* [Your objective] Please give back, word for word, only the lines starting at the one containing "The height and width of the screenshot is (607, 422)." and ending at the one containing "You are a GUI" within the material below.

· · · · ·

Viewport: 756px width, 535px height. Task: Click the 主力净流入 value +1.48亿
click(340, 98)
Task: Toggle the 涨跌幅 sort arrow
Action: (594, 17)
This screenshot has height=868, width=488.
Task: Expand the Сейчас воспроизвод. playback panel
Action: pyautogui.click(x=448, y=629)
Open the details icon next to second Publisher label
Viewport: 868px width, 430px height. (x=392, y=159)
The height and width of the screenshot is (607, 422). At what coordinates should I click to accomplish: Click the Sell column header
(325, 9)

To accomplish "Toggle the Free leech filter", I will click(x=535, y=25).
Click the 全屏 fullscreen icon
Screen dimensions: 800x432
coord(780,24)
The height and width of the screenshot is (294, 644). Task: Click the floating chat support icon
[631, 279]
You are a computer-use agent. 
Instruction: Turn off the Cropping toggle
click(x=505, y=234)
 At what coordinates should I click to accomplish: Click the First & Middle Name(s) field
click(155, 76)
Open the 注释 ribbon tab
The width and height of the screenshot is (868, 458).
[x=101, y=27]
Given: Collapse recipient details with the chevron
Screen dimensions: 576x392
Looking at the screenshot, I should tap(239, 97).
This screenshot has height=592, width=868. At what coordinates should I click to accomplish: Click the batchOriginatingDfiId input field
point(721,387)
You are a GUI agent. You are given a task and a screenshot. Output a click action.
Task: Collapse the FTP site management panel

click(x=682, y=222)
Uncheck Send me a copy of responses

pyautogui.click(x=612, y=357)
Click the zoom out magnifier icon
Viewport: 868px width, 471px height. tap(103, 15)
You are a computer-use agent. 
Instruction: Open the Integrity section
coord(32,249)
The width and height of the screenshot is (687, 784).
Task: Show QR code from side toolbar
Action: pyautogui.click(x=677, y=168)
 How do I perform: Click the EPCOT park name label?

· · · · ·

* [Response]
The height and width of the screenshot is (607, 422). At what coordinates should I click to accomplish: Click the Sell column header
(325, 9)

To accomplish "Toggle the Free leech filter", I will click(x=535, y=25).
Click the 全屏 fullscreen icon
Screen dimensions: 800x432
coord(780,24)
The height and width of the screenshot is (294, 644). Task: Click the floating chat support icon
[631, 279]
You are a computer-use agent. 
Instruction: Turn off the Cropping toggle
click(x=505, y=234)
 At what coordinates should I click to accomplish: Click the First & Middle Name(s) field
click(155, 76)
Open the 注释 ribbon tab
The width and height of the screenshot is (868, 458).
[x=101, y=27]
Given: Collapse recipient details with the chevron
Screen dimensions: 576x392
Looking at the screenshot, I should tap(239, 97).
This screenshot has height=592, width=868. At what coordinates should I click to accomplish: Click the batchOriginatingDfiId input field
point(721,387)
You are a GUI agent. You are given a task and a screenshot. Output a click action.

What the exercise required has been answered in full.